"Die Wissens- und Informationsrevolution bietet eine historische Chance"
Armenhäuser auf dem Weg zur Wissensgesellschaft

Wissen, Bildung und Zugang zu Informationen entscheiden darüber, ob Länder wirtschaftlich und sozial vorankommen. Das gilt nicht nur für die reichen Länder im Norden des Globus - sondern auch für die aufstrebenden Weltregionen und die Armengürtel im Süden.

HB DÜSSELDROF/BONN. Doch wie kann der Produktionsfaktor Wissen zu nachhaltigem Wachstum beitragen? Wie kann ein einfacherer Zugang zum weltweiten Know-how eine dynamische Unternehmenskultur in den weniger entwickelten Ländern fördern? Und wie kann die Informationstechnologie dies unterstützen?

Mit diesen Fragen beschäftigt sich das 6. Deutsche Weltbankforum, das am Dienstag und Mittwoch Vertreter aus Wirtschaft und Politik mit hochkarätigen Experten auf dem Petersberg zusammen führt.

Die Veranstalter haben der Tagung das Motto "Promoting the Knowledge Economy" gegeben. "Dieses Forum ist handlungsorientiert", verspricht Alan Rossi, Chef der von der Weltbank gegründeten Gateway Foundation. "Die Empfehlungen der hochrangigen Expertenrunde aus Politikern, Wirtschaftsführern, Wissenschaftlern und Vertretern der Zivilgesellschaft werden in einem Aktionsprogramm zusammengefasst."

Auch NRW-Ministerpräsident Peer Steinbrück unterstützt das Forum: "Wir müssen der Gefahr begegnen, dass sich die Gesellschaft in Nutzer und Nicht-Nutzer aufspaltet. Der Umgang mit Informations- und Kommunikationstechnologien muss eine Selbstverständlichkeit für alle Altersklassen, alle Bildungsstufen und alle Einkommensklassen sein."

Damit spricht Steinbrück eine brisante Fehlentwicklung an: die immer größere Kluft zwischen den Wissensgesellschaften und den Armenhäusern. So kostet nach den Berechnungen der Weltbank einen Dänen der monatliche Internet-Zugang 0,14 Prozent seines monatlichen Einkommens. Ein Nepalese dagegen müsste das 2,78-fache seines Monatslohns hinblättern.

"Die Wissens- und Informationsrevolution bietet eine historische Chance"
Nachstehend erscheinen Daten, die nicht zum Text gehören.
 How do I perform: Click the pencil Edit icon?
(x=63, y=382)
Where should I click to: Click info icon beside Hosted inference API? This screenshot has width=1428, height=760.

"Wir leben in einer globalen Wissensgesellschaft, in der Wissen, Lerngemeinschaften und moderne Informations- und Kommunikationstechnologien den Motor für soziale und wirtschaftliche Entwicklung darstellen" - mit dieser Botschaft kommt Weltbankpräsident James D. Wolfensohn, auf den Petersberg. "Die Wissens- und Informationsrevolution bietet eine historische Chance, ein neues Zeitalter mit enormem Potenzial vor allem für größere Teilhabe lokaler Gruppen und lauterer Stimme für die Armen."

Seit der frühere Wall-Street-Banker im Juni 1995 die Führung der Weltbank übernahm, hat er immer wieder die Rolle von Bildung, Wissen und Information ins Zentrum seiner Agenda gestellt. Erst im letzten Monat, bei der Frühjahrstagung von Weltbank und Internationalem Währungsfonds (IWF), wurde auf seine Initiative hin die neue Bildungsoffensive für Entwicklungsländer beschlossen. Das Programm "Education for all" strebt die weltweite Universalisierung der Grundbildung bis zum Jahre 2015 an.

In mehrfacher Hinsicht hat Wolfensohn in Richtung auf die Petersberg-Agenda entscheidende Weichen gestellt. Zum einen ist das Deutsche Weltbankforum Teil der von ihm mit großem Elan betriebenen "Outreach-Strategie": Mitte der 90er ist Wolfensohn angetreten, die größte multilaterale Entwicklungsinstitution stärker mit der privaten Wirtschaft und regionalen Partnern zusammenzubringen.

Weltbank als Wissensbank

Zum anderen war Wolfensohn bestrebt, die Weltbank auch als "Wissensbank" zu positionieren. Früher als andere Entwicklungsinstitutionen hat die Weltbank mit dem Weltentwicklungsbericht von 1998/99 dokumentiert, welche entscheidende Rolle der möglichst breite Zugang zur Informations- und Kommunikationstechnologie künftig im globalen Entwicklungsprozess spielen muss.

Mit einem gewissem Stolz kann Wolfensohn heute darauf verweisen, dass bedeutende Schwellenländer wie China für die Beratungsdienste der Weltbank bei der Modernisierung de Wirtschaft sogar zahlen wollen.